C’est une grande bataille, parce qu’aujourd’hui, les jeunes se détournent parfois de ce qu’ils ont de meilleur. Quand j’étais enfant, au village, nos grands-pères nous racontaient des histoires. C’était éducatif, mais aussi amusant. Ils glissaient des leçons dans leurs récits, et on apprenait sans même nous en rendre compte. Je crois qu’on peut adopter la même approche aujourd’hui: utiliser ce que les jeunes aiment pour les reconnecter à leurs racines. Si leur univers, ce sont les réseaux sociaux, TikTok, Instagram, alors il faut y introduire petit à petit des éléments de nos traditions. En partant de leurs centres d’intérêt, on peut leur montrer ce qu’ils doivent découvrir et préserver. C’est en s’adaptant à leur langage que l’on pourra réellement leur transmettre le patrimoine.

La danse bénéficie-t-elle d’un soutien suffisant des institutions et de la société ivoiriennes? Comment faire pour qu’elle devienne un art majeur et préparer la prochaine génération de danseurs et chorégraphes à s’imposer sur la scène internationale? Quels lieux ou structures manque-t-il pour renforcer cet écosystème?

Avec le ballet national au CGMAP (Centre Georges Momboye Arts pluriels), à Abidjan. NABIL ZORKOT
Avec le ballet national au CGMAP (Centre Georges Momboye Arts pluriels), à Abidjan. NABIL ZORKOT

La danse en Côte d’Ivoire est en train de se structurer. Il existe des initiatives, telles que des fédérations de danse, dont la FID (Fédération ivoirienne de la danse), que je préside. Ces dernières regroupent des compagnies structurées, organisent des ateliers et forment les jeunes. L’État commence à observer ce mouvement et apporte parfois un soutien à travers des subventions, mais cela reste encore insuffisant. Il faudrait des lieux dédiés, comme une Maison de la danse avec plusieurs studios et théâtres pour programmer des créations et permettre aux œuvres de tourner à travers tout le pays. Aujourd’hui, les jeunes ont accès à des outils numériques comme TikTok ou Instagram, mais ils manquent souvent de patience pour acquérir la technique et la profondeur nécessaires. Mon rêve est de réhabiliter les grands espaces culturels en Côte d’Ivoire pour que l’on puisse y former des danseurs, développer la technique et la créativité, et créer des spectacles visibles partout, pas seulement en Europe. Je profite de mes centres à Abidjan et à Paris, ainsi que de mes créations, pour former cette nouvelle génération, mais il reste un long chemin à parcourir. La danse a un potentiel énorme pour devenir un art majeur en Côte d’Ivoire, au même titre que la musique, si on lui donne enfin les moyens et la reconnaissance qu’elle mérite.

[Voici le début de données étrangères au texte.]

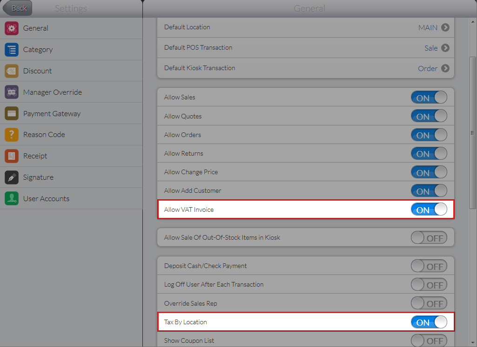
Task: Click the vertical scrollbar thumb
Action: click(473, 132)
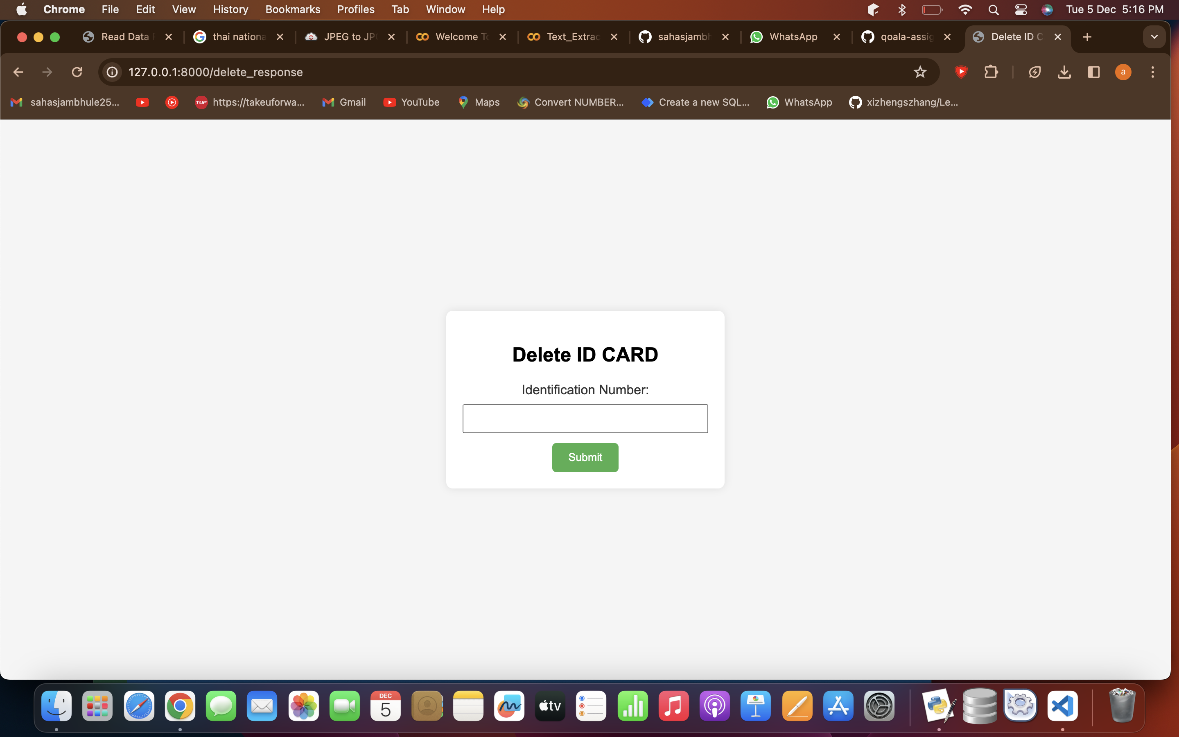Viewport: 1179px width, 737px height.
Task: Select the History menu item
Action: point(231,9)
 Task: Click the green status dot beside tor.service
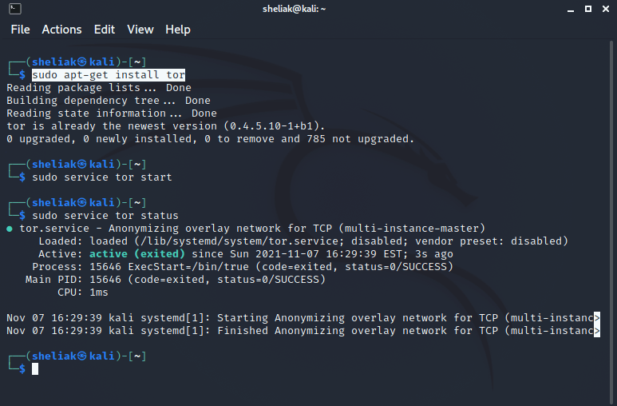(10, 229)
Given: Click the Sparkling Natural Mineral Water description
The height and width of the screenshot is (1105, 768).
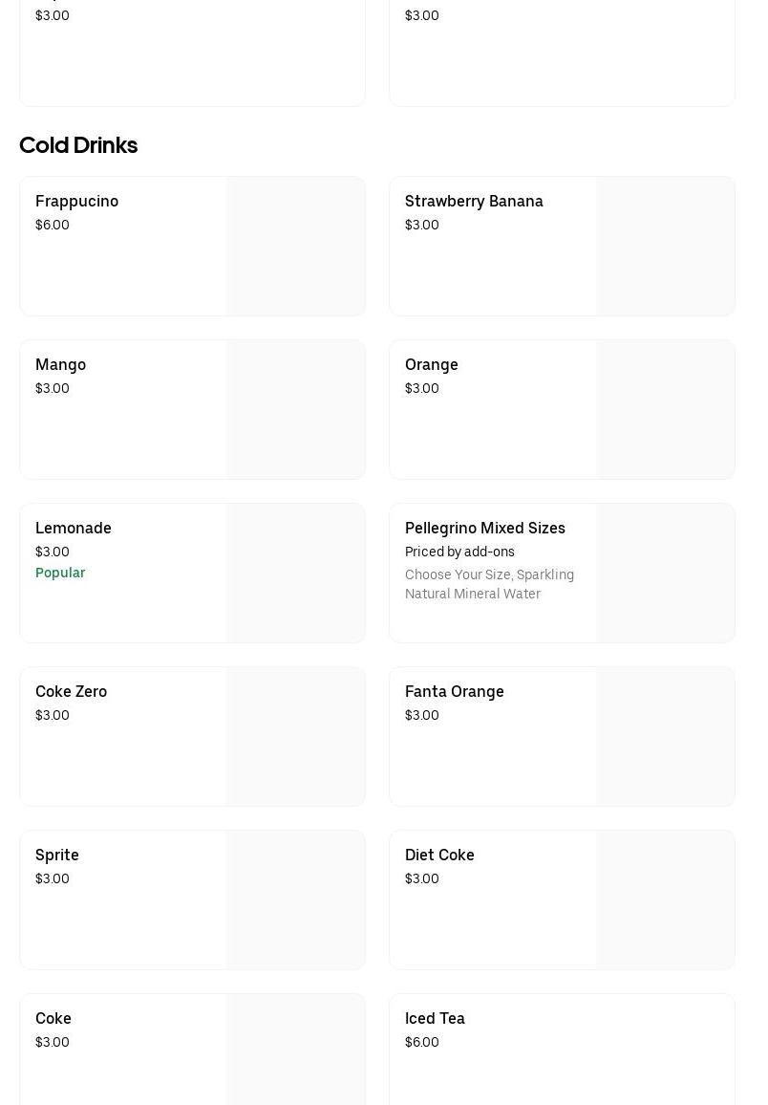Looking at the screenshot, I should 489,584.
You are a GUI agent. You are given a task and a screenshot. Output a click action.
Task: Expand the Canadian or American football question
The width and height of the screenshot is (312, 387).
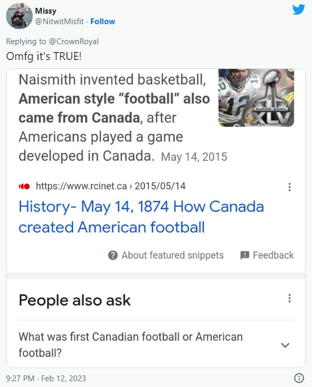(285, 345)
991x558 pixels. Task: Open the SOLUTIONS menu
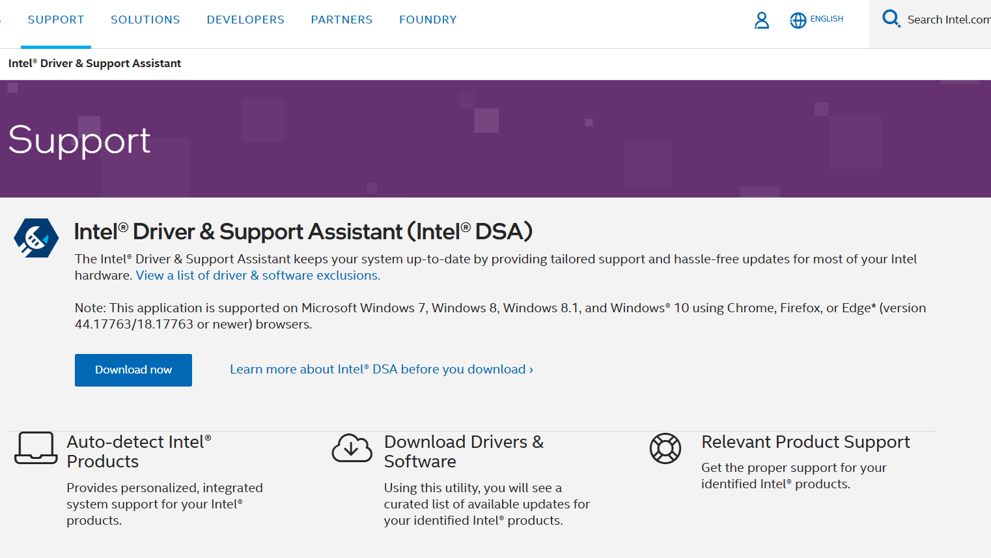[x=145, y=20]
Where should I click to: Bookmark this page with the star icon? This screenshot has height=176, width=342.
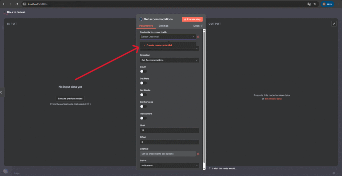click(315, 4)
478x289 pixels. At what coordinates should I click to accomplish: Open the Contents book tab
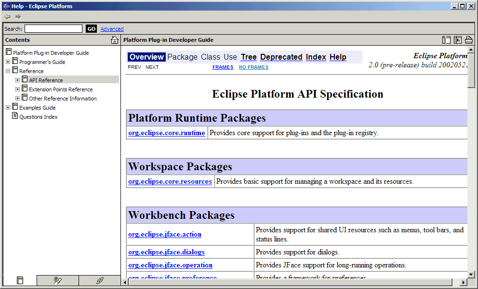(x=20, y=280)
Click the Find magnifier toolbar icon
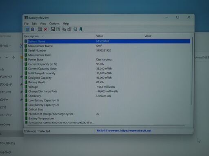The height and width of the screenshot is (156, 209). point(75,29)
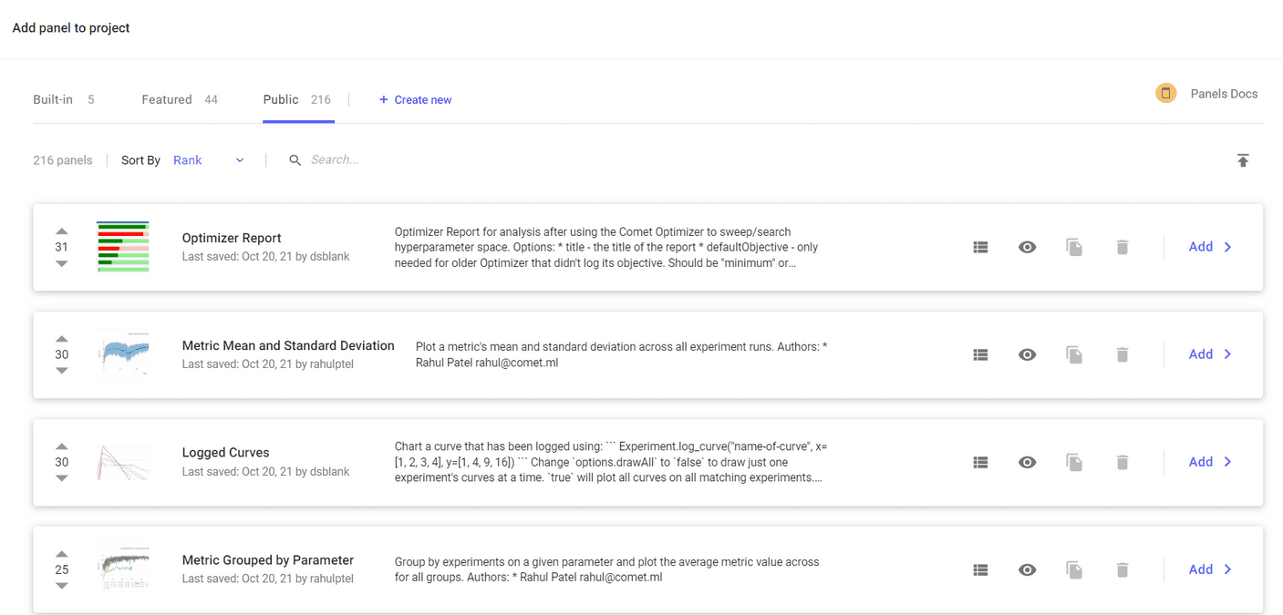The image size is (1283, 615).
Task: Click the Panels Docs icon
Action: click(1165, 93)
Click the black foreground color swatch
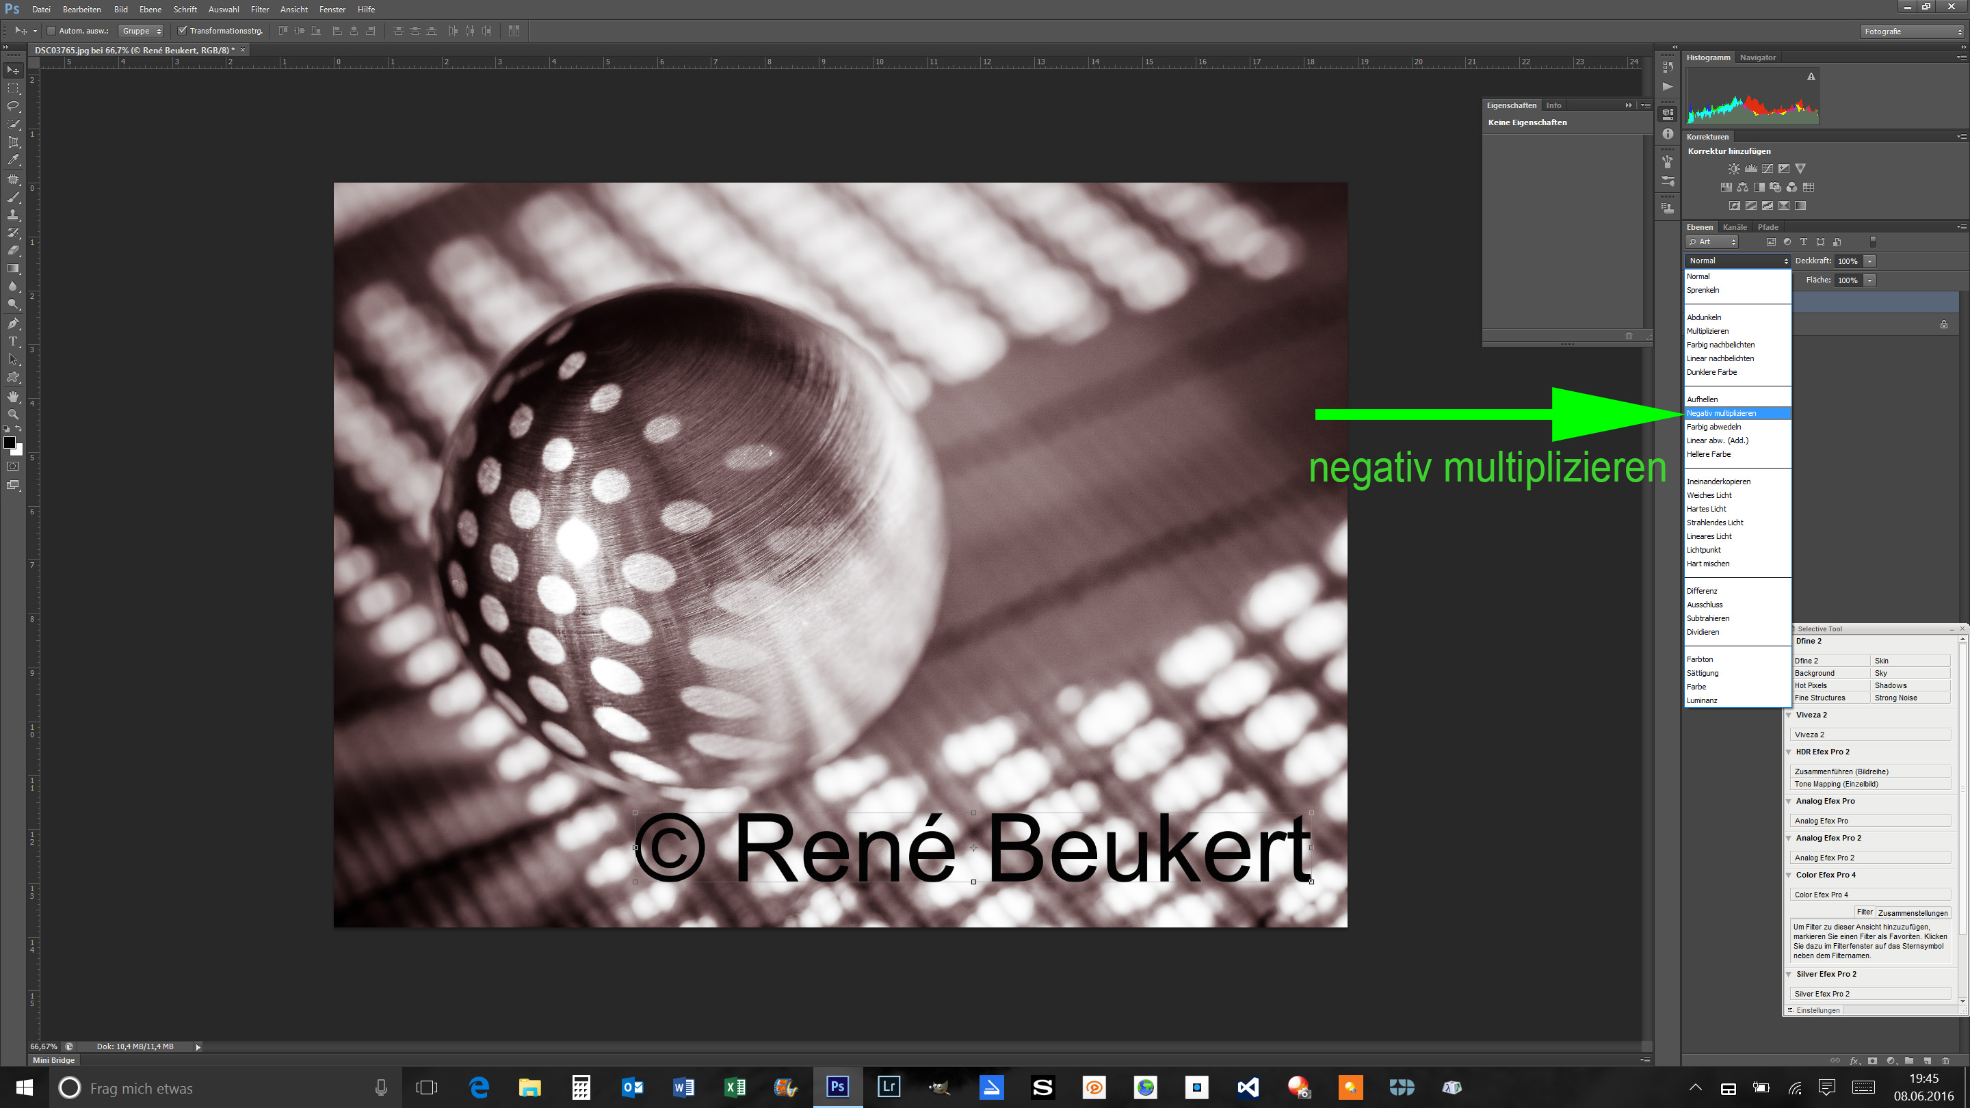 coord(9,443)
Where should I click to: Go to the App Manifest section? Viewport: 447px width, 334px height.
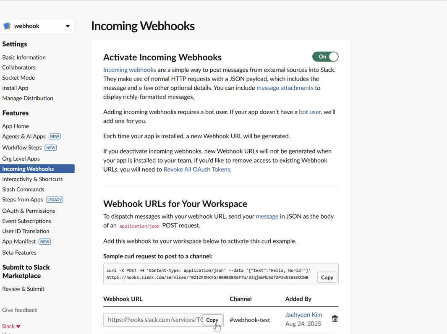pyautogui.click(x=18, y=241)
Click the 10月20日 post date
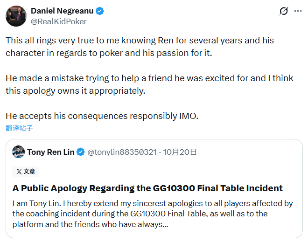308x242 pixels. [180, 152]
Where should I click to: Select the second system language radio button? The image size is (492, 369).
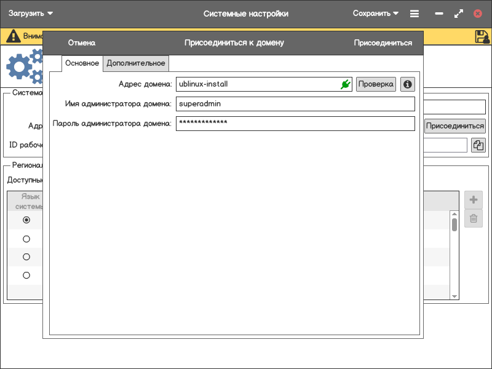26,239
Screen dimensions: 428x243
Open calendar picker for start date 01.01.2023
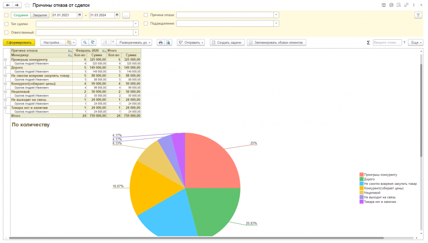click(x=80, y=15)
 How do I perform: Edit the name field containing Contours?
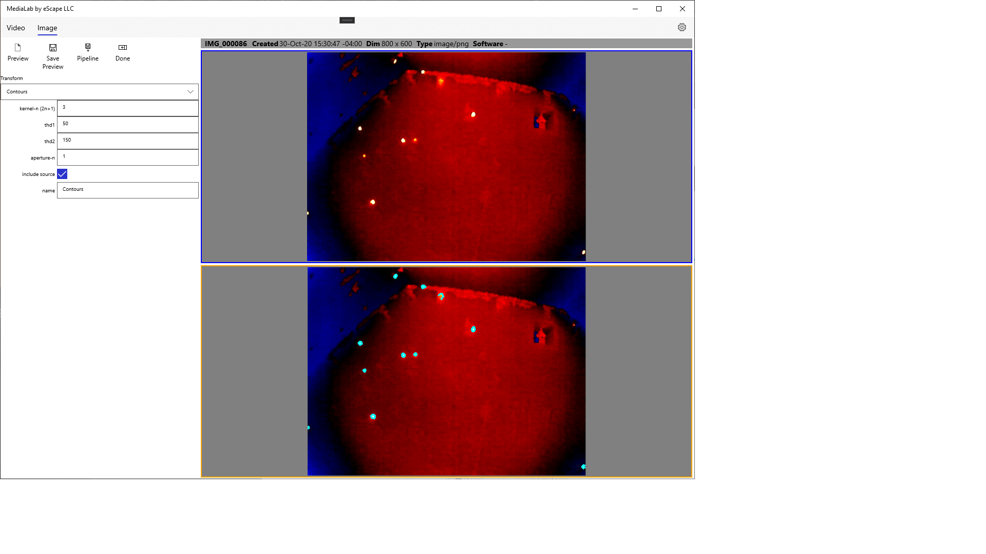pyautogui.click(x=127, y=190)
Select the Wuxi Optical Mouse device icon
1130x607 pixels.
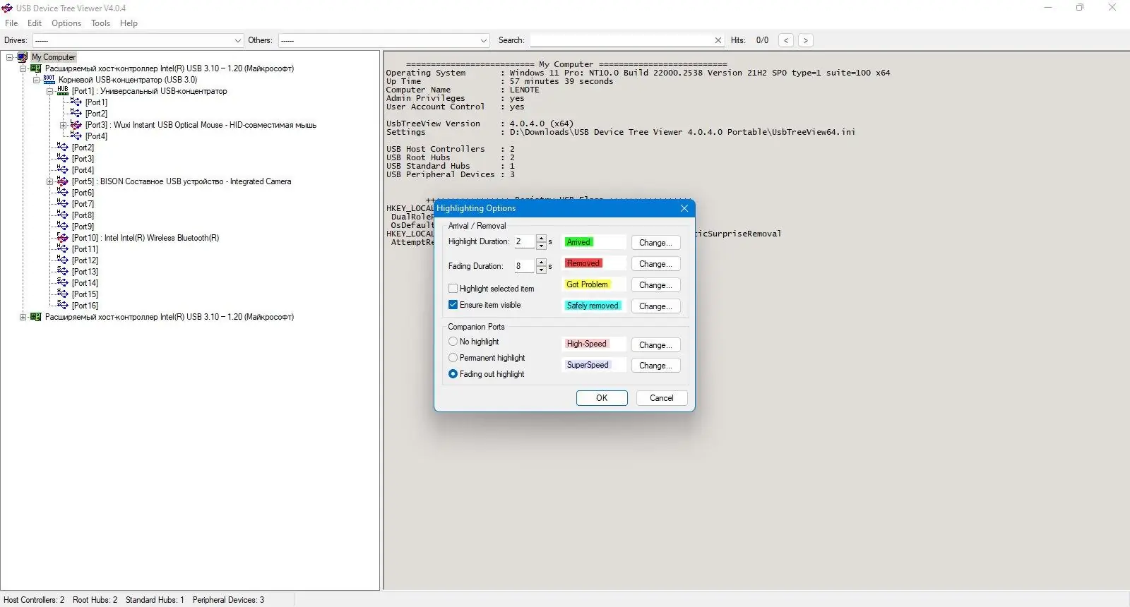click(76, 125)
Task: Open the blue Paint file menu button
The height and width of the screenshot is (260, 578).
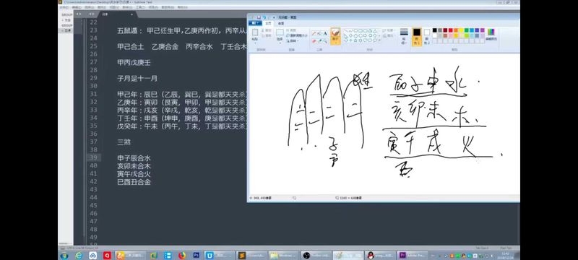Action: pos(255,23)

Transmettre le travail technique en danse est une chose, mais comment inculquer la dimension spirituelle, cette capacité à toucher l’âme de la jeune génération? Comment guider les danseurs pour que leur pratique dépasse le simple mouvement et devienne une véritable émotion incarnée?

C’est une question complexe, mais je pense que tout part de l’émotion. Il faut d’abord comprendre ce qui pousse un jeune à danser. Pourquoi danses-tu? Est-ce pour échapper à une difficulté, exprimer une douleur, ou tout simplement parce que c’est un besoin vital? À partir de là, on touche quelque chose de profondément émotionnel, qui peut nourrir leur art. Quand ils pratiquent, il faut leur rappeler ce qu’ils ressentent, ce qu’ils vivent, et leur apprendre à traduire cela dans leurs mouvements, leurs postures et leur énergie. C’est ce qui rend leur danse vivante et authentique. La parole joue un rôle, mais elle doit être suivie de pratique: il faut gérer le silence, laisser les émotions s’exprimer dans le mouvement lui-même. Transmettre aux jeunes gens la spiritualité, c’est leur apprendre à se connecter à leur histoire et à leur essence, pour que leur art ait une âme.

Quels sont vos projets à venir, tant sur le plan national qu’international, pour continuer de faire vivre la danse ivoirienne?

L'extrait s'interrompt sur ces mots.